The rest of the show was chock full of solid short matches (Rob Van Dam won his first I-C Title from William Regal, Diamond Dallas Page beat Christian for the European Title, Kurt Angle got a shockingly good match out of Kane, Chuck and Billy successfully defended their Tag Team Titles in a slightly-too-long 4-way match with The Hardy Boyz, The Dudley Boyz and The APA, and Edge vs. Booker T made the most of a horrible angle involving a shampoo commercial.), but the real undercard standout was the amazingly brutal Undertaker vs. Ric Flair match. In Flair's first truly good match since his WWF return, he bumped and bled all over the place to make Taker look like a sadistic, unstoppable bully. This was another match in which I had little interest going in, but it really blew me away.
|I mean Taker just beat the bejeezus outta that old man.|
WrestleMania X8 ended up much better than it had any right to be, and while there were no Match of the Year contenders, it was full of solidly entertaining bouts and nothing really offensive.
Best Match: The Rock vs. Hulk Hogan
Worst Match: Maven vs. Goldust - This was a brief Hardcore Title match that led to an ongoing HC Title angle throughout the show. When that's the worst thing on the PPV, you're not doing too badly.

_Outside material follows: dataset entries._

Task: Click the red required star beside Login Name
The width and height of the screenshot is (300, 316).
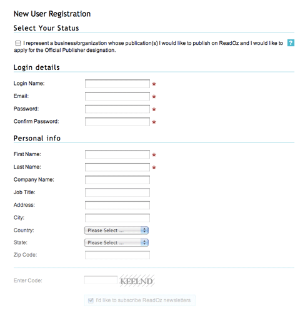Action: (154, 84)
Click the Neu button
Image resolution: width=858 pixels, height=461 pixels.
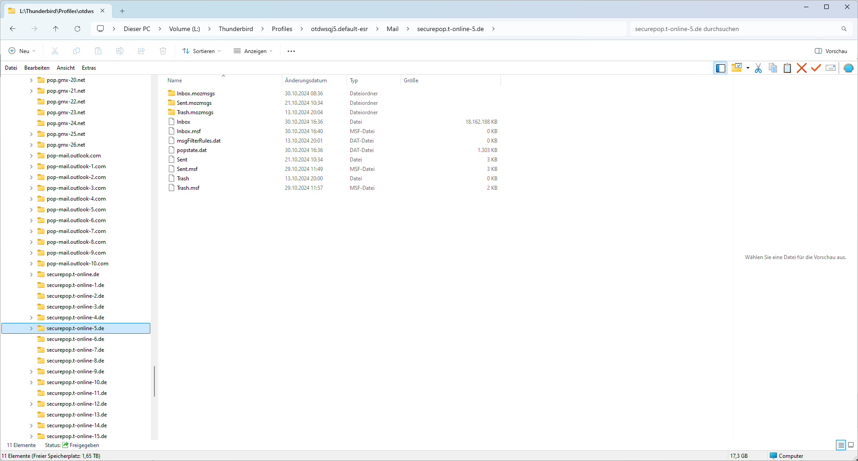[x=22, y=51]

What I'd Change: I'd have found something meaningful for Steve Austin to do. He deserved better than a forgettable 8-minute jaunt with an unmotivated Scott Hall. I'd also have made Chris Jericho look like a strong Champion going into the main event so the audience cared about it.
Most Disappointing Match: Austin vs. Hall - I figured this would at least be worthy of someone of Austin's stature, but it most certainly wasn't.
Most Pleasant Surprise: The Rock vs. Hulk Hogan - I was legitimately pissed when Hogan was brought back to the WWF, and had no interest in seeing him wrestle again. But he and Dwayne stole the show.